### Passage provided
Oversized requests can produce oversized audit events, especially at RequestResponse level with large ConfigMaps, CRDs, managed fields, or bulk object responses. Use truncation flags and omitManagedFields to reduce payload risk, and prefer Metadata for sensitive high-volume resources where body content is not required for the investigation. If an exam prompt mentions missing bodies or truncated events, inspect both the policy level and the API server truncate settings. (Kube-apiserver Reference, Server-side Apply KEP)

Subresources are easy to miss. kubectl exec is not a plain Pod update, kubectl logs targets pods/log, port forwarding targets pods/portforward, and scaling can target a workload’s scale subresource. If the policy only names pods, it may not capture the subresource operation you care about. For CKS troubleshooting, always compare the observed requestURI and objectRef.subresource against the policy’s resources strings. (Audit Event API, Kubernetes Audit)

### Job A
Answer these questions from the passage on Kubernetes audit events:
(i) Which resource does kubectl logs target?
(ii) Which two things does the passage suggest using to reduce payload risk?
(iii) For CKS troubleshooting, what should always be compared against the policy's resources strings?

Extracted records
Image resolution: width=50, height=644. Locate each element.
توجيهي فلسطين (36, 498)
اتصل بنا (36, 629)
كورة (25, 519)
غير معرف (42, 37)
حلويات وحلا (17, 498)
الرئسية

### Job B
How many lines of the listing contain the string "width"? Reply with the number only.

### Correct output A
(i) pods/log
(ii) Truncation flags and omitManagedFields
(iii) The observed requestURI and objectRef.subresource

### Correct output B
1